WTVC Exclusive: Food Network Star Martie (Knows Parties) Duncan
This past summer America watched as a Southern Belle from Birmingham, Alabama nearly became the latest Food Network Star. She made the final four which is a testament to her resolve as there were only supposed to be three in the finale. Martie Duncan is a vivacious, approachable and as you will soon read a quite resourceful food star.
Recently, as part of the Year of Alabama Food sponsored by the Alabama Tourism Department Martie took a tour of some of the great restaurants in her home state. Her voyage took two weeks, covered more than 15 cities while dining at more than 50 restaurants. I was lucky enough to join Martie for part of her tour during Alabama Restaurant Week.
The first night was a meet and greet at Mobile’s oldest restaurant, Wintzell’s Oyster House. This was an informal get together where we dined on terrific Gulf seafood and got to meet some of Martie’s fans like blogger Kelli Bosarge and culinary student Chelsea Herston.
The next morning I joined Martie and her assistant for brunch at True Midtown Kitchen owned by James Beard nominated chef Wesley True. Chef True’s brother Richard sent us a full tasting menu including NOLA BBQ Shrimp & Grits, Smoked Fishcake Benedict made with smoked Gulf grouper, Banana’s Foster Waffle (OMG!) and many, many more examples of Chef True’s amazing creativity. The following interview ensued over groans of culinary ecstasy and numerous visits from those wanting to visit with Martie.
Check out the pix below. Now on with the interview.
What was the audition process like for Food Network Star?
I was on FoodNetwork.com looking for something. I saw an advertisement pop up that said, “Hey, why don’t you audition for Food Network Star?” So it was midnight Monday night. Most of the auditions were done except for the West Coast and Chicago. Chicago is my second city. I lived in Chicago for a long time.
Tuesday morning I got in my car and I went to Chicago. I went to the hotel, checked in and I auditioned on Wednesday morning. I intentionally went at the end of the date hoping that if they haven’t see anyone good they’ll be happy to see me.

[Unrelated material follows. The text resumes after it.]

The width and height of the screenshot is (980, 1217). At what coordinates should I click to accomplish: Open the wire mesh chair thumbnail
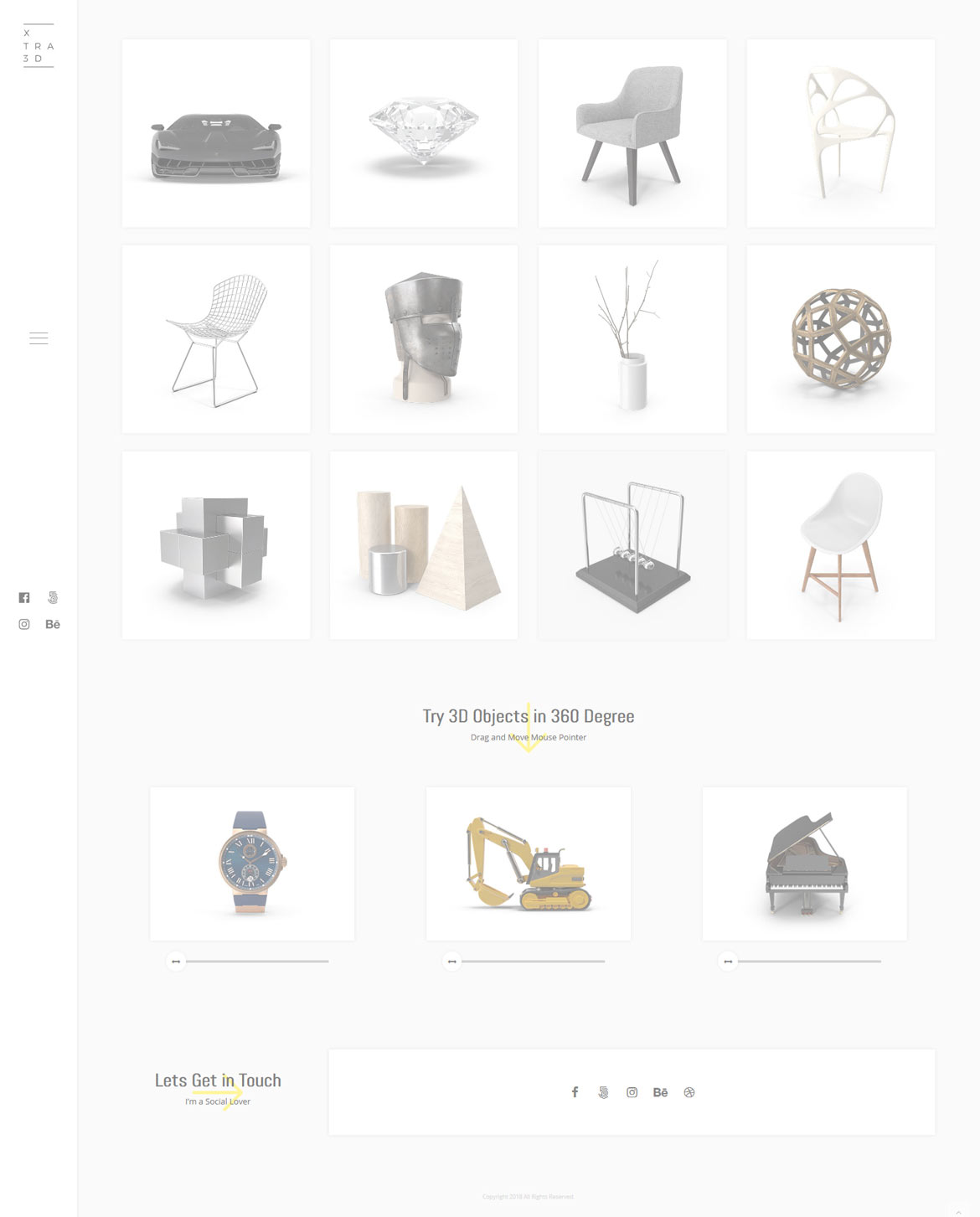(216, 339)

I walked in and talked for a minute. A girl said hang on for a minute, wrote some stuff down and the next thing you know she asks me to come back the next day. They wanted me to bring something that I cooked. I called ten different people that I knew in Chicago trying to find a place to cook and they all had something going on. How am I going to cook something?
So then I go, “Oh son!” I tell the cab driver, “Stop! Stop. Turn around. Take me to the fire station.” He thinks I’m having a heart attack so I say, “I’m fine just take me to the fire station on Pearson.” So I walked in and said, “Hey, chief, how ’bout I use your kitchen?” And he said, “How ’bout you cook us lunch?” So I said, “Alright. Deal.”
I made the firemen lunch. They let me use their kitchen and I packed up enough food to take to my audition. Then I had to go back to the fire station because they wanted me to cook dinner. They took me out on a run. I got to go down the fire pole, the whole nine yards. They were so awesome.
I was tickled when they asked me to join the next round. I had to submit a lot of recipes and videos. Then a few more interviews, a couple of flights and then I got called to come to Atlanta to audition for Alton Brown.
What was it like living with all those strangers?
That was hard for me. To move into a house with fourteen strangers and share a room with three other women. . . When I walked into the room the first time it looked the size of this table.
What was it like working with the mentors?
Alton had me read a book before the competition began, The Art of War by Sun Tzu. You’re working with people who had your best interests at heart, who wanted you to get some where, to prove yourself. There was a lot of tough love at times to get to the greater good; to get the best out of you.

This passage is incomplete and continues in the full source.